【完全解説】事業承継・M&A補助金「専門家活用枠」買い手支援類型・売り手支援類型(14次公募)
※本記事で解説する14次公募は、申請受付期間が2026年2月27日〜4月3日17:00で既に終了しています。ただし、本補助金は例年複数回の公募が行われており、次回以降の公募に備えた情報整理として参考にしていただける内容となっています。
はじめに
中小企業の経営者にとって、「事業承継」「M&A」は避けて通れない大きな経営課題です。
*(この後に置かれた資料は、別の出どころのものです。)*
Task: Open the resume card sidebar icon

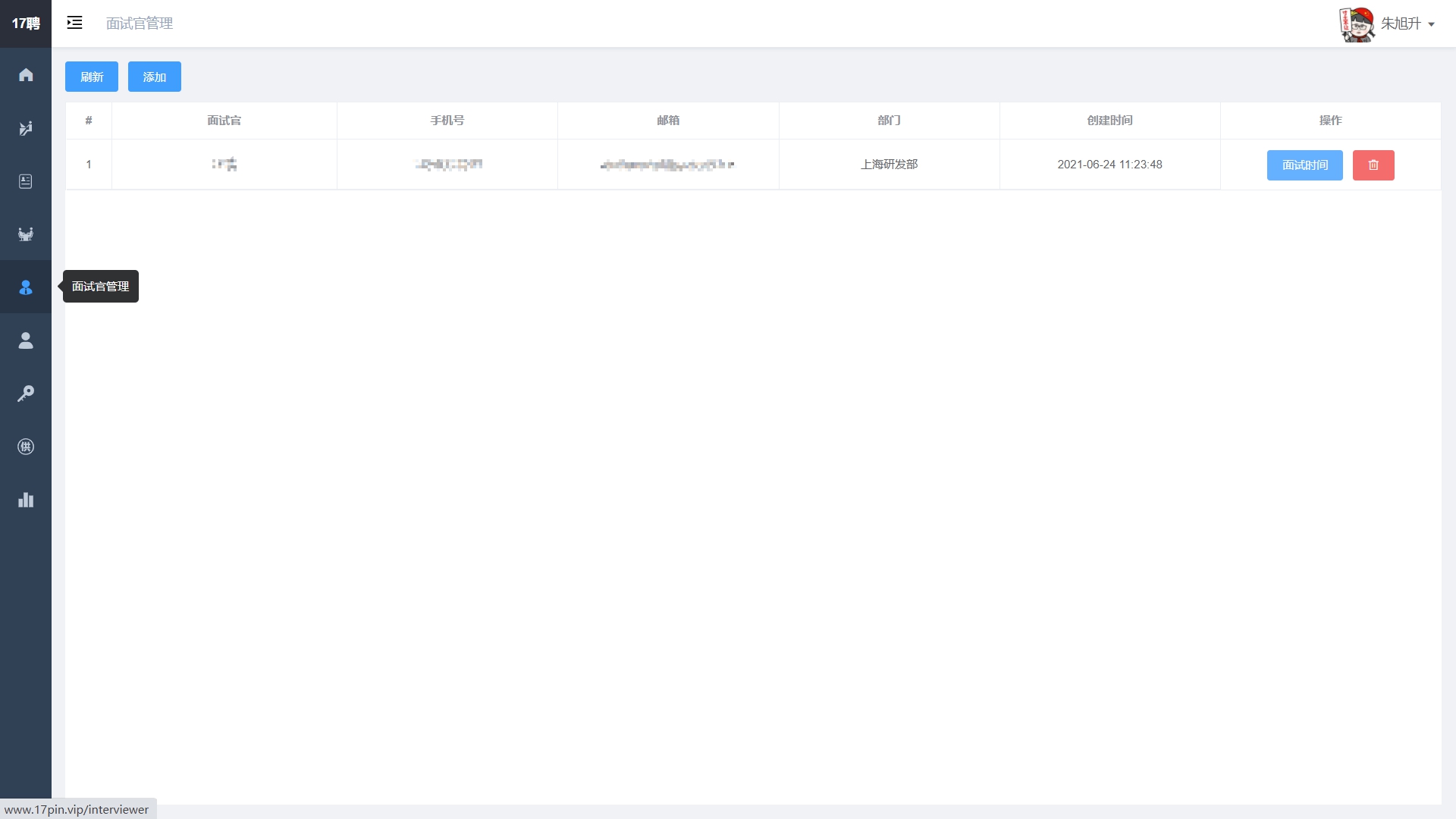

後継者不在に悩む経営者、あるいは事業拡大のためにM&Aを検討している経営者にとって、その費用負担は決して小さくありません。
そこで活用したいのが、国(中小企業庁)が実施している「事業承継・M&A補助金」です。今回はその中でも、専門家の活用に焦点を当てた「専門家活用枠」、特に買い手支援類型(Ⅰ型)と売り手支援類型(Ⅱ型)について、14次公募要領をもとに分かりやすく解説します。
1. そもそも、どんな補助金?
この補助金は、中小企業生産性革命推進事業の一環として、事業承継・事業再編・事業統合を促進し、生産性向上による日本経済の活性化を図ることを目的にしています。
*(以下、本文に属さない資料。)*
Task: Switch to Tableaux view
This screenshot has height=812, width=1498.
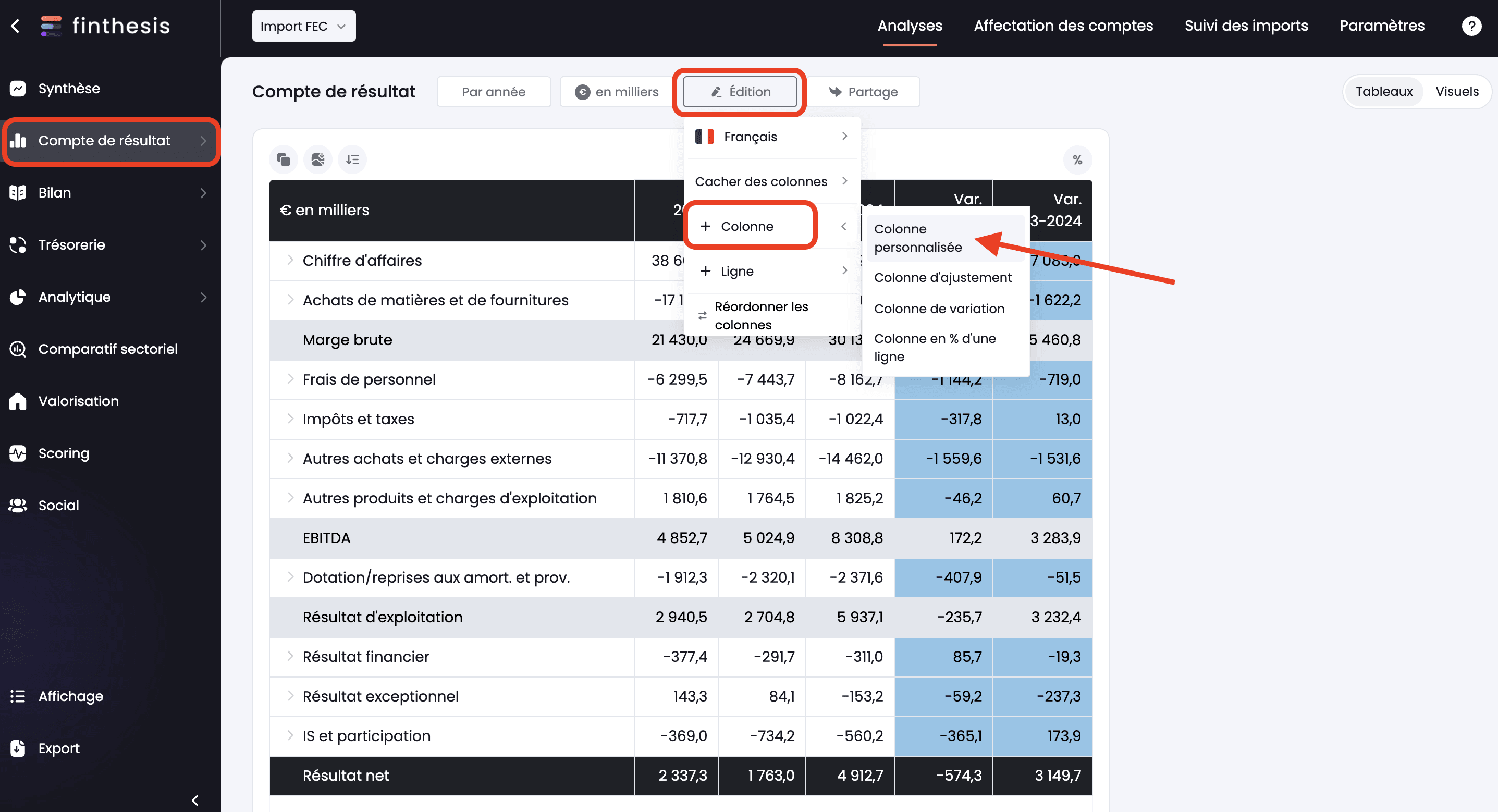Action: 1383,91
簡単に言えば、「M&Aで会社を譲り渡す側」「M&Aで会社を譲り受ける側」のどちらも、そのプロセスにかかる専門家費用などを国が一部負担してくれる、という制度です。
2つの支援類型
| 類型 | 対象 |
|---|---|
| 買い手支援類型(Ⅰ型) | M&Aで株式や事業を譲り受ける予定の中小企業等 |
| 売り手支援類型(Ⅱ型) | M&Aで株式や事業を譲り渡す予定の中小企業等 |
2. 補助上限額・補助率 — いくらもらえるのか?
ここが一番気になるところですよね。
基本の補助内容
| 類型 | 補助率 | 補助下限額 | 補助上限額 | 廃業費の上乗せ | DD費用の上乗せ |
|---|---|---|---|---|---|
| 買い手支援類型(Ⅰ型) | 2/3以内 | 50万円 | 600万円以内 | +200万円以内 | +300万円以内 |
| 売り手支援類型(Ⅱ型) | 1/2 または 2/3以内 | 50万円 | 600万円以内 | +200万円以内 | +300万円以内 |
つまり、買い手側であれば、DDを実施し、廃業費も発生する場合は最大1,100万円まで補助を受けられる計算になります。
売り手の補助率「2/3」になる条件
売り手支援類型では、以下の①②のいずれかに該当する場合のみ補助率が2/3に引き上げられます。該当しない場合は1/2です。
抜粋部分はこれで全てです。